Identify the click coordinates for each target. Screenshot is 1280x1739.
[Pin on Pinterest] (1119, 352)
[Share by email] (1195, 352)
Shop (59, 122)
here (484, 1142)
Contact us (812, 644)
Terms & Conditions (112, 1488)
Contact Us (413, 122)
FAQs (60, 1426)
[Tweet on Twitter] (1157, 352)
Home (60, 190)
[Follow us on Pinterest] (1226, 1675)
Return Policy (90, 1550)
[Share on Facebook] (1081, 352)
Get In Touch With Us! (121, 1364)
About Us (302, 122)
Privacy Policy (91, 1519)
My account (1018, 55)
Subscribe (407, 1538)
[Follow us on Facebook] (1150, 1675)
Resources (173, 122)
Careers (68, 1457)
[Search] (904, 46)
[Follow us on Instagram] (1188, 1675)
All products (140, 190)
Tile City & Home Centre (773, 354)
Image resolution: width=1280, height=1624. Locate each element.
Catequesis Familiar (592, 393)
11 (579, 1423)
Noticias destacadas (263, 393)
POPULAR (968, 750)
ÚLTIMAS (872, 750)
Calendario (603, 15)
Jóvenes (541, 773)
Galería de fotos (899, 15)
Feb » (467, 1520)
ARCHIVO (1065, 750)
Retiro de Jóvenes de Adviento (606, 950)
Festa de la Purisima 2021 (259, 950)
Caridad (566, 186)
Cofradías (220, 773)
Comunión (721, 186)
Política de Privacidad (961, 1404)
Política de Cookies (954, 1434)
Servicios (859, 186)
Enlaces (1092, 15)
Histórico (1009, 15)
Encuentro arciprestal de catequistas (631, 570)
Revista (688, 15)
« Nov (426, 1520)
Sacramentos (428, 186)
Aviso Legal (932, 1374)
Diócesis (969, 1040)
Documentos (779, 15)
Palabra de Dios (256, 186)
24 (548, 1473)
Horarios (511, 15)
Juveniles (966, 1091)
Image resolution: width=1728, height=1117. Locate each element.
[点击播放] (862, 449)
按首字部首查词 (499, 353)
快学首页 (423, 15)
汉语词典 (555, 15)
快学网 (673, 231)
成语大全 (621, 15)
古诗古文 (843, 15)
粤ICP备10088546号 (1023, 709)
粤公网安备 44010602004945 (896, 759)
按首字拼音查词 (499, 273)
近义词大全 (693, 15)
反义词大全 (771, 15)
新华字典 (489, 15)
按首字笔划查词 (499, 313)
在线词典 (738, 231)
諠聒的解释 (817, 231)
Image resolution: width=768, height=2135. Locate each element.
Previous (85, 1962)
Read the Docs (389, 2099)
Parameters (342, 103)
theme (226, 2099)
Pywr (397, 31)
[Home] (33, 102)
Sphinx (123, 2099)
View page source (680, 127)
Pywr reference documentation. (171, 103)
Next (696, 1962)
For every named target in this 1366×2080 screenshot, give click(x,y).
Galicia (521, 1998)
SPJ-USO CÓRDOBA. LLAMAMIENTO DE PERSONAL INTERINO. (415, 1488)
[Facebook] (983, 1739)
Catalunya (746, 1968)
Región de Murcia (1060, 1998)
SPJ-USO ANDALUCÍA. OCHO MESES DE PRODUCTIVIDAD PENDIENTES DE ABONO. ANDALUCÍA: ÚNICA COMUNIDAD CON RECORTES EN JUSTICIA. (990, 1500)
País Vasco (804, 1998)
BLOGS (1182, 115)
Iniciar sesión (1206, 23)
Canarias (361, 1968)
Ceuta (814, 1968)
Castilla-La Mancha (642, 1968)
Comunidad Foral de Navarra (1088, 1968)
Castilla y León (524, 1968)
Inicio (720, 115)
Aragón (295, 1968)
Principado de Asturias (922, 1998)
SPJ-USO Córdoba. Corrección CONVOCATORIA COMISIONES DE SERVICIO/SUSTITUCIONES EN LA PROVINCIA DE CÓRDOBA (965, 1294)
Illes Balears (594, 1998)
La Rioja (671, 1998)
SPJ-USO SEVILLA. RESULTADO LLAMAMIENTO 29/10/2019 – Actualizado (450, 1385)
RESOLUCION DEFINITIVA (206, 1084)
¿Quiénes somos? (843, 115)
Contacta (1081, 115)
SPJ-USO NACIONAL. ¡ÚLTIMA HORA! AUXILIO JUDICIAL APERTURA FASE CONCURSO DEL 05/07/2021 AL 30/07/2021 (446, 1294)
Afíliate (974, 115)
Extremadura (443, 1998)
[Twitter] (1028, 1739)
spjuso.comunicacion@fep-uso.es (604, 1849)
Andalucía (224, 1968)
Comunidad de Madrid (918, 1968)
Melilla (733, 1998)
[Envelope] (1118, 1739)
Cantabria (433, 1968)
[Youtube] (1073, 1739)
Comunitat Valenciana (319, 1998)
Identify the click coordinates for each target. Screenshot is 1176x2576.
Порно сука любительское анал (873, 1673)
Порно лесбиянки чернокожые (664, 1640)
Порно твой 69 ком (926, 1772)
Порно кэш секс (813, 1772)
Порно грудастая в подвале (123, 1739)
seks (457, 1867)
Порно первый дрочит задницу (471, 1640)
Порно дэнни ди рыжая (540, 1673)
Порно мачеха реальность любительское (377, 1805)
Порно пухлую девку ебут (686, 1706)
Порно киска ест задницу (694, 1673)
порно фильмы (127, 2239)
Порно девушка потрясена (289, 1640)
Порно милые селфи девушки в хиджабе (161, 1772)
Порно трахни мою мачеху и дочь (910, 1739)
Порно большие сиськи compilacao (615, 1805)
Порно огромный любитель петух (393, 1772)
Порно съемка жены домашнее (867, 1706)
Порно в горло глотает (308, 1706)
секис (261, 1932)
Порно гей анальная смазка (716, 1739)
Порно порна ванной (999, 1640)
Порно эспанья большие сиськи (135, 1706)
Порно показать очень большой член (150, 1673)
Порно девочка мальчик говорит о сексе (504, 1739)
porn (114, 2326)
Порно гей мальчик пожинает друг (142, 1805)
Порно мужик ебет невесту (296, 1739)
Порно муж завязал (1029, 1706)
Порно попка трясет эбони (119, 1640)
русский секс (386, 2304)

■ **THE PROBLEM**: From the listing above, return the lines starting at the one with "Política de Privacidad (961, 1404)" and ending at the one with "反义词大全 (771, 15)", both kept, exactly as they appear and nothing more.

■ **EXERCISE SOLUTION**:
Política de Privacidad (961, 1404)
Política de Cookies (954, 1434)
Servicios (859, 186)
Enlaces (1092, 15)
Histórico (1009, 15)
Encuentro arciprestal de catequistas (631, 570)
Revista (688, 15)
« Nov (426, 1520)
Sacramentos (428, 186)
Aviso Legal (932, 1374)
Diócesis (969, 1040)
Documentos (779, 15)
Palabra de Dios (256, 186)
24 (548, 1473)
Horarios (511, 15)
Juveniles (966, 1091)
Image resolution: width=1728, height=1117. Locate each element.
[点击播放] (862, 449)
按首字部首查词 (499, 353)
快学首页 (423, 15)
汉语词典 (555, 15)
快学网 (673, 231)
成语大全 (621, 15)
古诗古文 (843, 15)
粤ICP备10088546号 (1023, 709)
粤公网安备 44010602004945 (896, 759)
按首字拼音查词 (499, 273)
近义词大全 (693, 15)
反义词大全 (771, 15)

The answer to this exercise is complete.